In related kiddie fashion news, retailers are now selling foot-attached pajamas in adult sizes – I bought a pair at Target a few years ago, and have since run across an online retailer that is entirely devoted to cashmere and flannel footies. I’d hoped that donning toddler sleepwear would instantly transport me back to a state of stuffed animal-like coziness, but the truth is they left me itchy and claustrophobic. For me anyway, footies are for kids.
05.19.06 Dolls for the Eldery
OK, this is just sad. Japanese toy giant Tomy has begun marketing a talking doll to the so-far underdeveloped market of lonely old ladies. Tomy’s big-eyed, button-nosed dollie feels like a small infant when cradled and comes with a tuft of tawny hair, a pink nightie, and a sound chip that says “I love you.” The objects of all this undying affection: women over the age of 60.
Toy executives say the doll is one of many new toys created in response to the rapidly falling birth rates in Japan; with the juvenile market shrinking, the toy industry is going after older consumers. “We’re redefining the definition of toys,” the president of toy company Takara told the BBC. “We go for teenagers, we go for people in their twenties and thirties, we go for housewives, families and for older people too.”
I’m all for the adult rediscovery of toys, but here’s where my boosterism is drowned by waves of discomfort. Tomy executives claim the dolls are bought by elderly women who “think the dolls are actual grandsons and granddaughters.” Something might have gotten lost in the translation, or this could just be marketing hyperbole, but it’s scary any way you parse it. Toys can be fun, invigorating, stress-relieving and creativity-enhancing when rediscovered by adults, but I think we can all agree they shouldn’t be substitutes for flesh-and-blood relations.

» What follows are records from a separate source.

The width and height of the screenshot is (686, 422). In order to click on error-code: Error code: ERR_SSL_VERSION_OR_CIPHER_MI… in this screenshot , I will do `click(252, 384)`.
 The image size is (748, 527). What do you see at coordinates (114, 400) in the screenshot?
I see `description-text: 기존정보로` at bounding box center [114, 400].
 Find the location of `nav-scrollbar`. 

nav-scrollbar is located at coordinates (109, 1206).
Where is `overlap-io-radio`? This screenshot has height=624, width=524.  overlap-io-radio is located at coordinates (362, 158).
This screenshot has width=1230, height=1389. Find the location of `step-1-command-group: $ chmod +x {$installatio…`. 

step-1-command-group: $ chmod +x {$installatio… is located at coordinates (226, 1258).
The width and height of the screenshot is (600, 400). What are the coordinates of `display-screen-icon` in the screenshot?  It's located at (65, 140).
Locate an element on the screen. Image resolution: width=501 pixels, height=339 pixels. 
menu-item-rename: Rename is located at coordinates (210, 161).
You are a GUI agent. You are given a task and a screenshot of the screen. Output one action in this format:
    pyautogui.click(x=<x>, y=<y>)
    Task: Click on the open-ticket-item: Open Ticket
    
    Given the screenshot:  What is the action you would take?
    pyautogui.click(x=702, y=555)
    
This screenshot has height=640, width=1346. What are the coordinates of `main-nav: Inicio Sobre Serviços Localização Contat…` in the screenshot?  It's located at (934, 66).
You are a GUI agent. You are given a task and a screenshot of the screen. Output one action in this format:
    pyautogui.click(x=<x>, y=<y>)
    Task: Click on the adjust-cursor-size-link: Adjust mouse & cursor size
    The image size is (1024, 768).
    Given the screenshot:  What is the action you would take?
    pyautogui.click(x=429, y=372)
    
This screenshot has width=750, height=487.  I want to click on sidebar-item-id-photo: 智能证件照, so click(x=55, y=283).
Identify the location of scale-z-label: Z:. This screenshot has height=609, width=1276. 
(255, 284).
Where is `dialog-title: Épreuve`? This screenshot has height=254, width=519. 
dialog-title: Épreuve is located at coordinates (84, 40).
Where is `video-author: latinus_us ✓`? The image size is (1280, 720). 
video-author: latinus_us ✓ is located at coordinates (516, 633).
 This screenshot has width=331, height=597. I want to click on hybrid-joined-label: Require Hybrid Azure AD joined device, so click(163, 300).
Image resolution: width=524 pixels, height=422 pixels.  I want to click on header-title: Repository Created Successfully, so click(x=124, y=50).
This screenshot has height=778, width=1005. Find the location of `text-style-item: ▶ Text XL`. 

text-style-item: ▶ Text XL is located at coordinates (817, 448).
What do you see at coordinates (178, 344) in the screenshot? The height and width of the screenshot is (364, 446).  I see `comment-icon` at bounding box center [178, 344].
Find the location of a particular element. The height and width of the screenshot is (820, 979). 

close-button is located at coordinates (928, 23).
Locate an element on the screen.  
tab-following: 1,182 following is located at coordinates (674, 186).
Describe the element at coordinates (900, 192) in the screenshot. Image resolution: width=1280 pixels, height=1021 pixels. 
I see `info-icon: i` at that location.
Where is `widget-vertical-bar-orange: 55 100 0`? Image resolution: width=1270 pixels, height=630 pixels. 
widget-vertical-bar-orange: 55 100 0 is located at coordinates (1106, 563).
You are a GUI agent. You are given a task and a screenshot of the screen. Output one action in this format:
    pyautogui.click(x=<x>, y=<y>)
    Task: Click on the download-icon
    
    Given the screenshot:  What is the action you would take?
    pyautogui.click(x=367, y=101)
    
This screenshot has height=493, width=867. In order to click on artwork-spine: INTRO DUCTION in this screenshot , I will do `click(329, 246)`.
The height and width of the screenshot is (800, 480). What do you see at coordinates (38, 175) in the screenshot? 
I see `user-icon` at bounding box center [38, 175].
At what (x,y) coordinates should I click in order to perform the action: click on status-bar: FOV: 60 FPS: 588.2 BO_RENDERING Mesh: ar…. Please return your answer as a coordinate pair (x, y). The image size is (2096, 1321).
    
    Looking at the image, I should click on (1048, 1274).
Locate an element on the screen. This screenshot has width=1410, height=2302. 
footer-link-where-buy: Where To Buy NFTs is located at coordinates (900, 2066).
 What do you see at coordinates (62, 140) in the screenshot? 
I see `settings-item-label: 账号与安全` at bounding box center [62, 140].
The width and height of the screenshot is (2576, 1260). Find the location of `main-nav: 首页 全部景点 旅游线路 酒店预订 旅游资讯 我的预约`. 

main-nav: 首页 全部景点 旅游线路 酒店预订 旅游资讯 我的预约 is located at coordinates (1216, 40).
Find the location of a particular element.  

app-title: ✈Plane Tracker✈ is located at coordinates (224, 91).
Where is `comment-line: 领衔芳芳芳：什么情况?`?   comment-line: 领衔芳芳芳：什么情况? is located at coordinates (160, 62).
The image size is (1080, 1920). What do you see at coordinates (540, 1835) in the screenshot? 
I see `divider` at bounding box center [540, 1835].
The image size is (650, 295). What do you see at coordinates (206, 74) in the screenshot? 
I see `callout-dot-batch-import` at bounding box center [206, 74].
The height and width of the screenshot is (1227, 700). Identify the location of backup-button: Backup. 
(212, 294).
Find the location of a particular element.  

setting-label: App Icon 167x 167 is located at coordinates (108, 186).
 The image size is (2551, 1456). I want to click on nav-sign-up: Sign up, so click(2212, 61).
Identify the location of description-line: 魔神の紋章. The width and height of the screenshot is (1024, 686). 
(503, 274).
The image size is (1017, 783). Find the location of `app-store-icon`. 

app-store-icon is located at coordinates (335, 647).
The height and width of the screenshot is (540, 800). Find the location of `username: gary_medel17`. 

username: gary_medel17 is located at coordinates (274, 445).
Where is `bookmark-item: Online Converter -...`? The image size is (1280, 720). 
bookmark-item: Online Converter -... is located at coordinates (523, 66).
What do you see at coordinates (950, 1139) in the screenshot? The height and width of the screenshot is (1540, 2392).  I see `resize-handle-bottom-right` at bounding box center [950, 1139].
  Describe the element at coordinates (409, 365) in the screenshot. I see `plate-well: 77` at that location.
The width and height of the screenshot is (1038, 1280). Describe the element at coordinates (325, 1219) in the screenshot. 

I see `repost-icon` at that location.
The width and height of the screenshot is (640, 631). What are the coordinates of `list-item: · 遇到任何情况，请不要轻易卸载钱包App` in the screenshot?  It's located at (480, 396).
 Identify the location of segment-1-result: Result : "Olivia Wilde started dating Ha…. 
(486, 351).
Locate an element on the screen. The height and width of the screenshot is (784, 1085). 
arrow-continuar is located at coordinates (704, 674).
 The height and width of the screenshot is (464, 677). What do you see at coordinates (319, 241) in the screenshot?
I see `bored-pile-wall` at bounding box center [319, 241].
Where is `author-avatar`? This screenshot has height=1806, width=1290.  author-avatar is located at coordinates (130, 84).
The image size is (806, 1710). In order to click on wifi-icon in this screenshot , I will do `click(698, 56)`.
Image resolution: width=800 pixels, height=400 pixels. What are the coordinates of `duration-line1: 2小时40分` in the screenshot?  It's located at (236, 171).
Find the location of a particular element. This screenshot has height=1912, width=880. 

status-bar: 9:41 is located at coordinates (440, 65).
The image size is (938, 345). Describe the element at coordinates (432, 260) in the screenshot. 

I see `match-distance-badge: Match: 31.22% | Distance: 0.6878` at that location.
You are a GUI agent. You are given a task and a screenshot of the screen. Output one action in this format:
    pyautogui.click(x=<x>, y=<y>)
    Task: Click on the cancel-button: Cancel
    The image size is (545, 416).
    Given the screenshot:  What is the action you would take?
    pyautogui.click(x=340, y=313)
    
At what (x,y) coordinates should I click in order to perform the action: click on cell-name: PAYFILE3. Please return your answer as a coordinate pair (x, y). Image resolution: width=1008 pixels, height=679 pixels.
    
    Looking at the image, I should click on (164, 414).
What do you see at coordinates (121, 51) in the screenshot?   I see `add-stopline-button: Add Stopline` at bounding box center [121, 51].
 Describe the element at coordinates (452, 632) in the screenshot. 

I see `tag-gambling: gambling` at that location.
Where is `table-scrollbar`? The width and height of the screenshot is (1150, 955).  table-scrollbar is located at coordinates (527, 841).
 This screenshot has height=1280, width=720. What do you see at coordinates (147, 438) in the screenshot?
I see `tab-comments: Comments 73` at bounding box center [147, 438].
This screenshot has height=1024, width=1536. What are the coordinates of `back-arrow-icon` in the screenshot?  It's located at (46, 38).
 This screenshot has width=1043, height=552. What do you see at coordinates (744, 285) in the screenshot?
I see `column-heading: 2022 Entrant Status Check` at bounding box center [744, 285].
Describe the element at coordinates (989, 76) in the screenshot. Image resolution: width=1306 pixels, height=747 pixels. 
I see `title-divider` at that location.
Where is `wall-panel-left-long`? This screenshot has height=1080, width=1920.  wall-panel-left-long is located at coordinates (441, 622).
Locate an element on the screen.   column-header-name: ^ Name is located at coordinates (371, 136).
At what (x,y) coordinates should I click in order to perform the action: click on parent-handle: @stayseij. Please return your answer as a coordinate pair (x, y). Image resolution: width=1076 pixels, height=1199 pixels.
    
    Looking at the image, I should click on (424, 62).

Beyond that, I’ve got a major problem with any toy – or for that matter, any form of entertainment – that plays so fast and loose with the phrase “I love you.” This is one of the main rationales behind the strict No Barney Rule at my house. Apparently, kids don’t seem to take offense when Barney prattles on about how much he loves them, but I swear every time he opens that furry mouth of his and utters yet another unearned intimacy, I’d like to kick him in his big purple nether-regions.
05.15.06 Eau de Play-Doh
‘What better way to celebrate the 50th birthday than by bottling the scent for adults everywhere to enjoy as a reminder to their youth,” said a Play-Doh mucky-muck.
Ridiculous, of course. But also kind of awesome. After all, high-priced perfumes often advertise overtones of baby powder, bubblegum, marzipan, ice cream or even Band-Aids (exhibit A: Luctor et Emergo, a $165-a-bottle “cult fragrance” often compared to Play-Doh). Play-Doh cologne works the same magic without all the fancy-pants European pretense. And best of all: it’s just $19 a bottle.
News of Play-Doh cologne has prompted a hilarious conversation about the enduring appeal of Play-Doh on the Slashdot message boards; someone even unearthed the original patent application to reveal the closely-guarded recipe. Could it be that the secret appeal of the Play-Doh scent is borax?